**Brief 1:** Convert part of the listing into a numbered list, omitting blank lines: begin at the listing line that has "Click the label 'reentry to care'" and stop after the one that has "Click the word олимпиады".

# Commsec as CFD provider?



## aferguson15 (11 December 2009)

Hi all

Impressive forum.

I am new to CFD trading but have been investing in shares for quite some time, I am doing as much reaseach as possible into CFD's before i get my feet wet.
I am basically looking at trading in index CFD's only (as i see them as a safer option, correct me if i am wrong) till i get my confidence up, nothing huge.

Basically want to know peoples opinion on Comsec as a CFD broker and liquidity of Index CFD's

Apparently Comsec use the IRESS platform and by doing a bit of reading on this forum it sounds like IRESS is ok??? the main reason i am asking about Comsec is because i already trade my shares through them, but no one on here seem to be using them, why is that????

My next question is about the liquidity of Index CFD's, basically how liquid are they??? and peoples thoughts in gerneral about Index CFD trading

Any thoughts or advice would be much appreciated


----------



## Glen48 (11 December 2009)

*Re: Comsec as CFD provider????*

I have been using GFT for awhile who had a few demo setup but I guess there are a lot of others who do the same....hard part is to make money and working when the US market is working..GFT and others give you their opinion om FX market. all the bestr


----------



## Wysiwyg (11 December 2009)

*Re: Comsec as CFD provider????*

Hello, are you aware Commsec offer ASX CFD's and OTC CFD's? There is a difference between the two and one may be more flexible than the other.

Which option did you take?



> ASX Contracts for Difference (ASX CFDs) are a versatile and powerful investment tool for experienced investors. Unlike over-the-counter (OTC) CFDs, which are contracts traded between you and a provider, ASX CFDs are traded on a regulated public exchange, the Sydney Futures Exchange Limited (SFE) which is a member of the ASX Group of companies known under the brand Australian Securities Exchange.


----------



## Wysiwyg (11 December 2009)

*Re: Comsec as CFD provider????*

I'm with a dedicated CFD/DMA provider so I can't vouch for the turnover of ASX CFD's. Here is the market depth on the S&P/ASX 200  CFD. The spread might be tighter during market hours. A dedicated CFD provider allows 24 hour trading of indices.


----------



## skc (11 December 2009)

*Re: Comsec as CFD provider????*



aferguson15 said:


> Hi all
> 
> Impressive forum.
> 
> ...




I wouldn't use Comsec. Expensive brokerage overall, and with ASX CFDs, bad spread and liquidity. Any old CFD providers will top them on various measures.
There is no benefit for using Comsec just because you are trading shares with them, is there?

Unless you are only trading 3 times per year, I would go with someone else. Plenty of threads here on various providers. DYOR


----------



## investorpaul (11 December 2009)

[Text and item location listing]
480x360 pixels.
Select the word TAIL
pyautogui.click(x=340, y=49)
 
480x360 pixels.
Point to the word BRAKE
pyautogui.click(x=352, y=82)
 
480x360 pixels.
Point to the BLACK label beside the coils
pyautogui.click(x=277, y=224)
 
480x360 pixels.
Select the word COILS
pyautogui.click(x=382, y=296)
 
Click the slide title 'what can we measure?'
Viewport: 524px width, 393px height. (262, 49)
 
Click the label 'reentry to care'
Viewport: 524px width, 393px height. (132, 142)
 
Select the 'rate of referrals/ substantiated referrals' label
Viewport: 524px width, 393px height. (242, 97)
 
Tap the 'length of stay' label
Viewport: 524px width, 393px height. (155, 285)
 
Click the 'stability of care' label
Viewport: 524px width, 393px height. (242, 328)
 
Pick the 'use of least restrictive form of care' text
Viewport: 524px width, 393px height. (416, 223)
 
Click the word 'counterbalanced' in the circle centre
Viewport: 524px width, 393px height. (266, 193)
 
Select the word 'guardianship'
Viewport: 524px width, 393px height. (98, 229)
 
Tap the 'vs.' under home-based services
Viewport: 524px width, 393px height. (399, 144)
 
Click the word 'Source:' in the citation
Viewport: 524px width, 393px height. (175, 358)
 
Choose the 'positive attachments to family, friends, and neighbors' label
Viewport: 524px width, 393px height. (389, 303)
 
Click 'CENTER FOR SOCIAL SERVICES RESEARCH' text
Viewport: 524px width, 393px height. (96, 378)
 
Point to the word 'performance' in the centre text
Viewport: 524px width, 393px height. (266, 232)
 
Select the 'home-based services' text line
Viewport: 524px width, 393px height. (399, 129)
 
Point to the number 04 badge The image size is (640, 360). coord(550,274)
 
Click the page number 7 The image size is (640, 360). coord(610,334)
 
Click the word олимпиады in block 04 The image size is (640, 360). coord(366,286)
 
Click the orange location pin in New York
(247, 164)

**Brief 2:**
Answer these questions about the forum thread on Commsec as a CFD provider:
(a) Which platform does the first poster say Comsec uses?
(b) According to the quoted passage, on which exchange are ASX CFDs traded?
(c) What does a dedicated CFD provider allow, according to Wysiwyg's second post?

**Full answer 1:**
1. Click the label 'reentry to care'
2. Viewport: 524px width, 393px height. (132, 142)
3. Select the 'rate of referrals/ substantiated referrals' label
4. Viewport: 524px width, 393px height. (242, 97)
5. Tap the 'length of stay' label
6. Viewport: 524px width, 393px height. (155, 285)
7. Click the 'stability of care' label
8. Viewport: 524px width, 393px height. (242, 328)
9. Pick the 'use of least restrictive form of care' text
10. Viewport: 524px width, 393px height. (416, 223)
11. Click the word 'counterbalanced' in the circle centre
12. Viewport: 524px width, 393px height. (266, 193)
13. Select the word 'guardianship'
14. Viewport: 524px width, 393px height. (98, 229)
15. Tap the 'vs.' under home-based services
16. Viewport: 524px width, 393px height. (399, 144)
17. Click the word 'Source:' in the citation
18. Viewport: 524px width, 393px height. (175, 358)
19. Choose the 'positive attachments to family, friends, and neighbors' label
20. Viewport: 524px width, 393px height. (389, 303)
21. Click 'CENTER FOR SOCIAL SERVICES RESEARCH' text
22. Viewport: 524px width, 393px height. (96, 378)
23. Point to the word 'performance' in the centre text
24. Viewport: 524px width, 393px height. (266, 232)
25. Select the 'home-based services' text line
26. Viewport: 524px width, 393px height. (399, 129)
27. Point to the number 04 badge The image size is (640, 360). coord(550,274)
28. Click the page number 7 The image size is (640, 360). coord(610,334)
29. Click the word олимпиады in block 04 The image size is (640, 360). coord(366,286)

**Full answer 2:**
(a) The IRESS platform.
(b) The Sydney Futures Exchange Limited (SFE).
(c) 24 hour trading of indices.